Torchrl - Error by creating an environment with batch_size

Hello there!,

I have a question about torchrl. I did the tutorial ‘Pendulum: Writing your environment and transforms with TorchRL → Pendulum: Writing your environment and transforms with TorchRL — torchrl main documentation’ and noticed that it is possible to initialize many environments in parallel in a rollout object but for that it is necessary to define the batch_size (= number of environments) inside a rollout object. Is it possible to define the batch_size for the environment itself? I would appreciate your help!

*In the tutorial it looks like this:

'# Executing a rollut with a batch of data requires us to reset the environment out of the rollout function,

since we need to define the batch_size dynamically and this is not supported by ‘rollout()’

rollout = env.rollout(
47,
auto_reset=False, # we’re executing the reset out of the ‘rollout’ call
tensordict=env.reset(env.gen_params(batch_size=[batch_size])),
)
print(“rollout of len 3 (batch size of 10):”, rollout)’

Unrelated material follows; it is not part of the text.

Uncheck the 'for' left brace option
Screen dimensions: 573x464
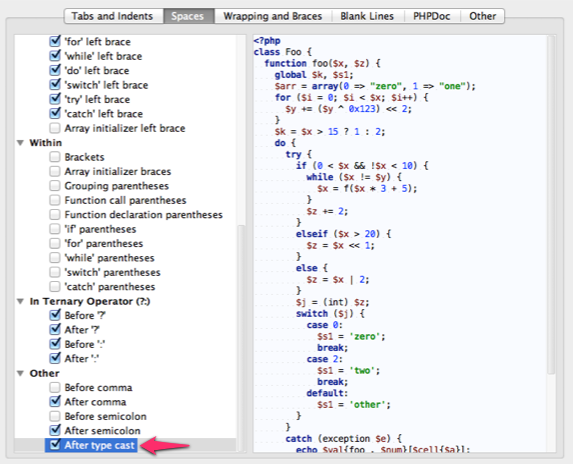coord(55,41)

  • and I want something like this (and obtain the same results as above):

‘env.batch_size = [batch_size])
env.rollout(47)’

  • I get the following error:

'ValueError Traceback (most recent call last)
Cell In[8], line 3
1 env = PendulumEnv(device=“cpu”)
2 check_env_specs(env)
----> 3 env.batch_size = [7]

File ~/miniconda3/envs/vmas/lib/python3.9/site-packages/torchrl/envs/common.py:397, in EnvBase.setattr(self, key, value)
384 if key in (
385 “_input_spec”,
386 “_observation_spec”,
(…)
391 “_done_spec”,
392 ):
393 raise AttributeError(
394 “To set an environment spec, please use env.observation_spec = obs_spec (without the leading”
395 " underscore)."
396 )
→ 397 return super().setattr(key, value)

File ~/miniconda3/envs/vmas/lib/python3.9/site-packages/torch/nn/modules/module.py:1747, in Module.setattr(self, name, value)
1745 buffers[name] = value
1746 else:
→ 1747 super().setattr(name, value)

File ~/miniconda3/envs/vmas/lib/python3.9/site-packages/torchrl/envs/common.py:442, in EnvBase.batch_size(self, value)
437 if (
438 hasattr(self, “output_spec”)
439 and self.output_spec.shape[: len(value)] != value
440 ):
441 self.output_spec.unlock_()
→ 442 self.output_spec.shape = value
443 self.output_spec.lock_()
444 if hasattr(self, “input_spec”) and self.input_spec.shape[: len(value)] != value:

File ~/miniconda3/envs/vmas/lib/python3.9/site-packages/torchrl/data/tensor_specs.py:605, in TensorSpec.setattr(self, key, value)
603 if key == “shape”:
604 value = torch.Size(value)
→ 605 super().setattr(key, value)

File ~/miniconda3/envs/vmas/lib/python3.9/site-packages/torchrl/data/tensor_specs.py:3334, in CompositeSpec.shape(self, value)
3332 if isinstance(spec, CompositeSpec):
3333 if spec.shape[: len(value)] != value:
→ 3334 spec.shape = value
3335 elif spec is not None:
3336 if spec.shape[: len(value)] != value:

File ~/miniconda3/envs/vmas/lib/python3.9/site-packages/torchrl/data/tensor_specs.py:605, in TensorSpec.setattr(self, key, value)
603 if key == “shape”:
604 value = torch.Size(value)
→ 605 super().setattr(key, value)

File ~/miniconda3/envs/vmas/lib/python3.9/site-packages/torchrl/data/tensor_specs.py:3337, in CompositeSpec.shape(self, value)
3335 elif spec is not None:
3336 if spec.shape[: len(value)] != value:
→ 3337 raise ValueError(
3338 f"The shape of the spec and the CompositeSpec mismatch during shape resetting: the "
3339 f"{self.ndim} first dimensions should match but got self[‘{key}’].shape={spec.shape} and "
3340 f"CompositeSpec.shape={self.shape}."
3341 )
3342 self._shape = torch.Size(value)

ValueError: The shape of the spec and the CompositeSpec mismatch during shape resetting: the 0 first dimensions should match but got self[‘th’].shape=torch.Size() and CompositeSpec.shape=torch.Size().’